5. Continued support for the growing success of Norwegian film
The three parties pledge continued support for a Norwegian film industry that’s experiencing increased attention and recognition domestically and abroad. The parties advocate increased production support and a revision of the existing ticket subsidies. A purchasing programme for film is also on the three parties’ wish list.
6. Increased support of Norwegian music
The Norwegian Labour Party, Centre and Socialist Left aim at an improved facilitation for Norwegian music. The purchasing programme for phonograms must be extended to include more titles and recipients. Financial support for venues, local promoters, festival, tours and programme development is also served on the three parties’ smorgasbord. The parties will also aim at increased support for further development of digital distribution technology, management competence development, rehearsal studios, talent support and improved terms of conditions for performers and authors. The Norwegian Labour Party, Centre and Socialist Left support establishment of a national jazz-scene and a national scene for folk-music and –dance. Regional rock- and folk-music centres are also to be established.
7. Increased support for Dance arts
Increased financial support for more productions and increased public access. Festivals such as CODA and October Dance in Bergen are in for more funds.
8. Increased support of stage arts – new support programmes for institutionalized ensembles
Increased support for free theatre groups and a more predictable and fixed support programme for institutions that have received government support on an uneven basis for years.
9. Increased support for voluntary work
Wind bands and amateur orchestras could be granted support for instrument purchase and be exempted from the burden of having to pay TONO (performing rights) fees.
10. Expansion of cultural activities in schools
The present cultural programmes that cover primary schools could be extended to include kindergartens and high-school levels. A cultural card that grants youths access to cultural events is another proposition.
11. Bolster the Norwegian language’s position – increased support for Norwegian literature.
The use of New-Norwegian in education must be bolstered and a fund for New-Norwegian journalism, the Vinje Fund, shall be established.
12. Increased use of art in public spaces
Arts shall be present in all public space, rented or governmentally owned. Support for architecture and design is also to be increased.
13. Satisfactory terms of condition for Sami culture
In co-operation with the Sami Parliament, the government shall consider initiating work on a new White Book on Sami art.
14. Norway as a multi-cultural nation
Increased support for players in the multi-cultural field. Recruitment of artists with minority backgrounds must also be improved through a multi-cultural quota in the cultural field-s governing institutions. Aspirant and scholarship programmes are other proposed measures.
15. Increased support for establishment of local cultural institutions
Funds for establishment of cultural institutions on a local level should be included in the government’s budget and be on a level equal to the support allotted to buildings for sport. A cultural boat that is to travel the entire coast and visit harbours from Halden to Kirkenes is another proposed initiative.

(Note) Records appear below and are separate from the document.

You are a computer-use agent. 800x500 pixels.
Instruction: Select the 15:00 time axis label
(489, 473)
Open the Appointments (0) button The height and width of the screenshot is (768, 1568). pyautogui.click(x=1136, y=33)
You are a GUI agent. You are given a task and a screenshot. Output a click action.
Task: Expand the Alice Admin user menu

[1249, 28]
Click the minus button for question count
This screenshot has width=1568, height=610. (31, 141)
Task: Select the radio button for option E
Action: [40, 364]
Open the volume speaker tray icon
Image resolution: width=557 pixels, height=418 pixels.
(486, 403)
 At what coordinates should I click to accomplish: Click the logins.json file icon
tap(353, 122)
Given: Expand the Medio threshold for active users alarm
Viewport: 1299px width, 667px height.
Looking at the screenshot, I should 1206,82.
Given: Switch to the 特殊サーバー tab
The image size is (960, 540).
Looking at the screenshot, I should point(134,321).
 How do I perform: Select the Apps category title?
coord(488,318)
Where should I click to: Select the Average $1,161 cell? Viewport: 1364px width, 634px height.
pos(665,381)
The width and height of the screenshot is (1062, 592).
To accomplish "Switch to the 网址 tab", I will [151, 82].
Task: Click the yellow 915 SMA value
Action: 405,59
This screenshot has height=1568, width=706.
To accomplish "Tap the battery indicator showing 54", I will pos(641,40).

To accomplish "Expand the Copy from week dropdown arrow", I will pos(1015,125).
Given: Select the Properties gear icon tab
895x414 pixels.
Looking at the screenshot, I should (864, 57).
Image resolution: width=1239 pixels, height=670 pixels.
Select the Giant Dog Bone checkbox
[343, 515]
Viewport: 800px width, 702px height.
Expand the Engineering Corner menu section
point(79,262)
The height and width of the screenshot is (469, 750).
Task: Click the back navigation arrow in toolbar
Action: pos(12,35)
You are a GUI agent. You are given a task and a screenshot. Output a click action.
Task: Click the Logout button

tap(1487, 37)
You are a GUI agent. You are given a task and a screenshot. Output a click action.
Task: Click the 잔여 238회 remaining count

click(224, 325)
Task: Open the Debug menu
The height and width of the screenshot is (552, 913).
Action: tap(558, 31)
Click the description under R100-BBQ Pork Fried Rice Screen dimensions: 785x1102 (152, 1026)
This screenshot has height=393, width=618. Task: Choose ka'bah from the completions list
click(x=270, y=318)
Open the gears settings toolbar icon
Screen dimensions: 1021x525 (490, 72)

These are the main priorities in the political centre and left’s proposition for a cultural
policy for the next decade. The Parliament’s committee for Family and Culture is now in the process of finalising its comments for the Kulturmeldingen – the White Book on culture that has been prepared by the Royal Norwegian Ministry for Cultural Affairs. The final document which is to be approved by Parliament will create the foundation for cultural life in Norway for the next decade. Mic.no will monitor the process and bring updates on key decisions made by Parliament.